The Sharpe model resolves most of the problems of the Markowitz mean-variance model. The calculation of the optimal portfolio becomes easy. The optimal portfolio in this study was found to be a well-diversified portfolio of 11 securities comprising eight sectors. However, the limitation of this model is that it is based on historical data. There would be many instances when the optimal portfolio does not perform as predicted. The portfolio selection by this model is a static process whereas no other market is as dynamic as the stock market. The assumption of constant beta is also a flawed one as is the assumption of a constant risk-free rate of return.

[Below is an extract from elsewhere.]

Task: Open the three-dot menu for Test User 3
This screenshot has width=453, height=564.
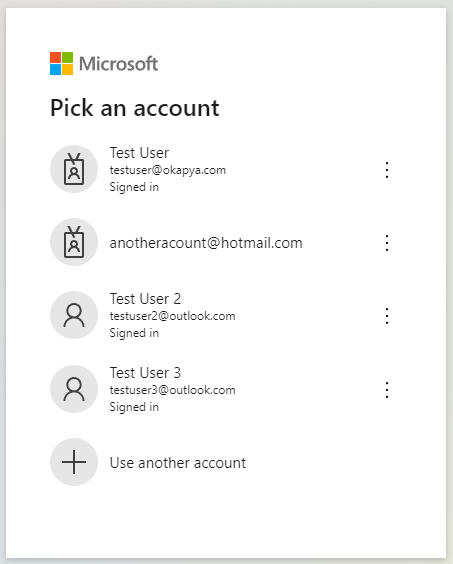Action: (x=387, y=390)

The study has been able to prove that within a fixed time period, Sharpe’s optimal portfolio outperforms the market index. In this study, the optimal portfolio has a mean return that far exceeds the index return. Hence, it can be inferred that diversification using a linear mathematical model such as the Sharpe single-index model can lead to higher returns at lower risk.

The same model can be applied to portfolio optimisation for small-cap companies or inter-sector comparison of portfolio risk and return. The Sharpe model can also be used to make a portfolio of different asset classes such as equity, debt, mutual funds, etc. This model can easily be used by all types of investors for designing optimal portfolios. Although the model is a few decades old, it is still in use in various modified forms. It can be said that the model will have significant use for portfolio managers and investors in the future.